-- Task prompt --
Look through the material below and give the number of lines where the string "beside" occurs, with nothing added.
------------------------------
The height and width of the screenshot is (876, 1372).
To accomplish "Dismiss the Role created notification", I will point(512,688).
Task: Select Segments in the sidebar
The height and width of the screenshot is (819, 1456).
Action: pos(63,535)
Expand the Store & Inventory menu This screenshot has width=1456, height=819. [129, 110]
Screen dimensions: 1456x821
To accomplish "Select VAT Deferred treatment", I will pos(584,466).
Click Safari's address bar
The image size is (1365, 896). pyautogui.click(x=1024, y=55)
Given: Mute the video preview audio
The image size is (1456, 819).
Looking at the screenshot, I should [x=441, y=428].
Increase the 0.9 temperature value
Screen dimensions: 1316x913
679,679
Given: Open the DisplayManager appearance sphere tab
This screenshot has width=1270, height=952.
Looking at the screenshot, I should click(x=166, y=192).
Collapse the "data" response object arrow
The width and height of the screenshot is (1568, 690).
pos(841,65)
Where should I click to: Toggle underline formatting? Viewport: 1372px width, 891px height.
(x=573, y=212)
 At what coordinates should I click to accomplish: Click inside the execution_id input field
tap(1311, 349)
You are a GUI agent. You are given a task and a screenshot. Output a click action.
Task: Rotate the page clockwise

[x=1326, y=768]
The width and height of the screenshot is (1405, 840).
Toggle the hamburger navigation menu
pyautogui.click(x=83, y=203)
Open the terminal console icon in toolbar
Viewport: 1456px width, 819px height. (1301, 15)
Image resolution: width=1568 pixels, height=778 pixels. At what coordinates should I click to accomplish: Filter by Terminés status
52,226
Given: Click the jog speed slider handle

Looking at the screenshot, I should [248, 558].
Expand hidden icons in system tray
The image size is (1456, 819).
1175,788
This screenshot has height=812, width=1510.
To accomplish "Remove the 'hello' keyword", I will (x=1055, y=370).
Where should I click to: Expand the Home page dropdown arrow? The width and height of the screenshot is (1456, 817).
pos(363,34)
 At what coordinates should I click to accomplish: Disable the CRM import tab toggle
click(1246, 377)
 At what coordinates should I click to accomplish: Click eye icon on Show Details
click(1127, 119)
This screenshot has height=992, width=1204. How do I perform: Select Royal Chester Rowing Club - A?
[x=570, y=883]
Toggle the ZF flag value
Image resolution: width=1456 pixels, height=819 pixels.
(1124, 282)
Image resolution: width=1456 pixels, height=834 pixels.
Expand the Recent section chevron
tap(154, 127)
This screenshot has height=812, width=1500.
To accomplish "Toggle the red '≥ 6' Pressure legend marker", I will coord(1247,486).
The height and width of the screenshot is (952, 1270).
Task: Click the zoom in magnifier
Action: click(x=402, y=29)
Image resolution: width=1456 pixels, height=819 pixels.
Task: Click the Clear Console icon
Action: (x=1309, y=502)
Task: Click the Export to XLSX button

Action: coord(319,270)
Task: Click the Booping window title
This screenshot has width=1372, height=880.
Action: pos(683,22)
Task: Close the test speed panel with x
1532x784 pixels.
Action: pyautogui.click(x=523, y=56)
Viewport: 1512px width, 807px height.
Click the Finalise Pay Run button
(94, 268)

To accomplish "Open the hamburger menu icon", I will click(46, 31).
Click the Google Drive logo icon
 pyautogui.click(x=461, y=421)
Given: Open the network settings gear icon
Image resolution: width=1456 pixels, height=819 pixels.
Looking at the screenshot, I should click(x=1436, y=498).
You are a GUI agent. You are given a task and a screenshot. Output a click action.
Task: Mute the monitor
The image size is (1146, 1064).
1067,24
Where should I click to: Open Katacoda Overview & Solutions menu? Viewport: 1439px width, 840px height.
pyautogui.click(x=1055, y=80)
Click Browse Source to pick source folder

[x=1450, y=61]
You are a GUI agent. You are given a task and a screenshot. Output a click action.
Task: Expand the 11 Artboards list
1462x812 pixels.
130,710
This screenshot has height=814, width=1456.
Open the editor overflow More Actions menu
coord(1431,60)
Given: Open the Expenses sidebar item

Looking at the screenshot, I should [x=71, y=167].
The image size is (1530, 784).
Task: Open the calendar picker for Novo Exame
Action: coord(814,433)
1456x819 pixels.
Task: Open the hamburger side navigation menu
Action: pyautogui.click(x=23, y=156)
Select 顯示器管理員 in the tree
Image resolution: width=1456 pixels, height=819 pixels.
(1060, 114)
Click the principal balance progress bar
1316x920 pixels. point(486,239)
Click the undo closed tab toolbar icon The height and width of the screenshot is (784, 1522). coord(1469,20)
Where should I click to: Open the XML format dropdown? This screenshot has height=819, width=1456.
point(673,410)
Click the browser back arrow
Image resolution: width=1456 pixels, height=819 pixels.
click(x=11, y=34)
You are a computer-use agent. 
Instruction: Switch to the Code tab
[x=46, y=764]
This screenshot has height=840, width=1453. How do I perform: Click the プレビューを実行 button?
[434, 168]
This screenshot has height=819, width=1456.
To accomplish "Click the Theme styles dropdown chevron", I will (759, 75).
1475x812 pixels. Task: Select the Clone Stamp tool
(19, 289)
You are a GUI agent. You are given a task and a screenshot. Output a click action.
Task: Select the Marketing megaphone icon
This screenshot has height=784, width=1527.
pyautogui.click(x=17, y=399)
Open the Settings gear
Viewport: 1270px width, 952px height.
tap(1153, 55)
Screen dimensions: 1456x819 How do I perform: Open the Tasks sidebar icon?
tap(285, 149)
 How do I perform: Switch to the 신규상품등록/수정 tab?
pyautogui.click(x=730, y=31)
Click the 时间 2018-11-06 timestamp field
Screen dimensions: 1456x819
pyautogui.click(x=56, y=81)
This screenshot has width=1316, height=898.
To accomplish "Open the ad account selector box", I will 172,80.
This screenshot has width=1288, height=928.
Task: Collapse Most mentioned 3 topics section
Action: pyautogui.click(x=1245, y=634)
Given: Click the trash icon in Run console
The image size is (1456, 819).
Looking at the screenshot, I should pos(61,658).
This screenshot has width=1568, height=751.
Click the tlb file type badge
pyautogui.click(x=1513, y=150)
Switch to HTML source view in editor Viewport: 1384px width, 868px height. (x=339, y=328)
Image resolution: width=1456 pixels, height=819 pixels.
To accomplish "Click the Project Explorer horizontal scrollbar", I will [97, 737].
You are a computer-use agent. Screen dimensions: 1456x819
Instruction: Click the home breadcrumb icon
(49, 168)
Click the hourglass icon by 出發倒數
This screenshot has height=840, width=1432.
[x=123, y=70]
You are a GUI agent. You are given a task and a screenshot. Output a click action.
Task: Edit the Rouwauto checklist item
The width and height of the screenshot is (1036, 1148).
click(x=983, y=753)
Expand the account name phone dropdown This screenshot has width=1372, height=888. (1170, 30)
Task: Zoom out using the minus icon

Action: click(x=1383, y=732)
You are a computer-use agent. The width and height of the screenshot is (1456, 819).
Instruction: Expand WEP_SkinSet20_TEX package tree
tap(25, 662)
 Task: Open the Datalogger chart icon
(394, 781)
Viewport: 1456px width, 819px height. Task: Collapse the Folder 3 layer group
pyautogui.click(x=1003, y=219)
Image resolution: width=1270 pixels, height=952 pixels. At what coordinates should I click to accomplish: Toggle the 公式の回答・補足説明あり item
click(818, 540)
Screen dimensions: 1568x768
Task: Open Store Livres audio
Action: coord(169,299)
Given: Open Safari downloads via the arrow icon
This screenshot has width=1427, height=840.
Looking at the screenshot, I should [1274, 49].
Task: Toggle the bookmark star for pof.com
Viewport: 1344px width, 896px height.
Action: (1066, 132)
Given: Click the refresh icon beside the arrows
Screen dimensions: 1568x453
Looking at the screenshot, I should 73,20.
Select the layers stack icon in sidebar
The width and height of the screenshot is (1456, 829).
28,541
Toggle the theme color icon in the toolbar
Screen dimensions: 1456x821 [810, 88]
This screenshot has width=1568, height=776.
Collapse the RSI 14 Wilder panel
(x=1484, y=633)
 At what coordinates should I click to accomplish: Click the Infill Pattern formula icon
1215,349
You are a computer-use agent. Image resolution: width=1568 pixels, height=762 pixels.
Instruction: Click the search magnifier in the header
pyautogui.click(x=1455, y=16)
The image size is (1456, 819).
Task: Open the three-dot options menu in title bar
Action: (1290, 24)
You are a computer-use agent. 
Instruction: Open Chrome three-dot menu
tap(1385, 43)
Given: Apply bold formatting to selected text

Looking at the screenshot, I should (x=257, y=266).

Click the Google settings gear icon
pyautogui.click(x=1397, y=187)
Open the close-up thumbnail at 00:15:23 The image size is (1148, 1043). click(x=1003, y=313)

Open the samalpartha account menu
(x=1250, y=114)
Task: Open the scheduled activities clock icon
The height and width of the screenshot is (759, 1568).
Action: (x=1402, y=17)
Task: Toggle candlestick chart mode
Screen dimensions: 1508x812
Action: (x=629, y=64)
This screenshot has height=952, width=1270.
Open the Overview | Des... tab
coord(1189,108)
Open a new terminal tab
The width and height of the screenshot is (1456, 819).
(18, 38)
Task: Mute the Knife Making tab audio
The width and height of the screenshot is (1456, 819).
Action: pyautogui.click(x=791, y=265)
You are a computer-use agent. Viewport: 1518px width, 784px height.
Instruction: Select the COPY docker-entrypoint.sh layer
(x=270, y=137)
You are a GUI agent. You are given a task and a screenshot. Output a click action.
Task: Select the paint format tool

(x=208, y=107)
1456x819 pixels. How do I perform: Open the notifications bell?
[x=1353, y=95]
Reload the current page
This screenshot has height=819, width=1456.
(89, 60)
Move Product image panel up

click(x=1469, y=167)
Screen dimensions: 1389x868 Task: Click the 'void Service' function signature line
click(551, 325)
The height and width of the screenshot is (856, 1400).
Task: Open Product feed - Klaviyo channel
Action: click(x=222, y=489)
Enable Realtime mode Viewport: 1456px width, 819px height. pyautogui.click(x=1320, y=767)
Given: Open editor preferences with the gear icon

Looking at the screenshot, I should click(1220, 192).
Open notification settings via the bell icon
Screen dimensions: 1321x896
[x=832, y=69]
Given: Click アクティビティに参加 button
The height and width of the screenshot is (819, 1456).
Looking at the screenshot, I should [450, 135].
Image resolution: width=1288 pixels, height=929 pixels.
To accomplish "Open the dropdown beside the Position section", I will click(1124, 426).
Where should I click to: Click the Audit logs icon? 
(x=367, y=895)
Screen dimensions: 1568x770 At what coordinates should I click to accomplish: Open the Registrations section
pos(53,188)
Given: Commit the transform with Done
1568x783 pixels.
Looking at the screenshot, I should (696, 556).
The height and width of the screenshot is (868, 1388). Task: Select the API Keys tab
------------------------------
-- Response to this exercise --
2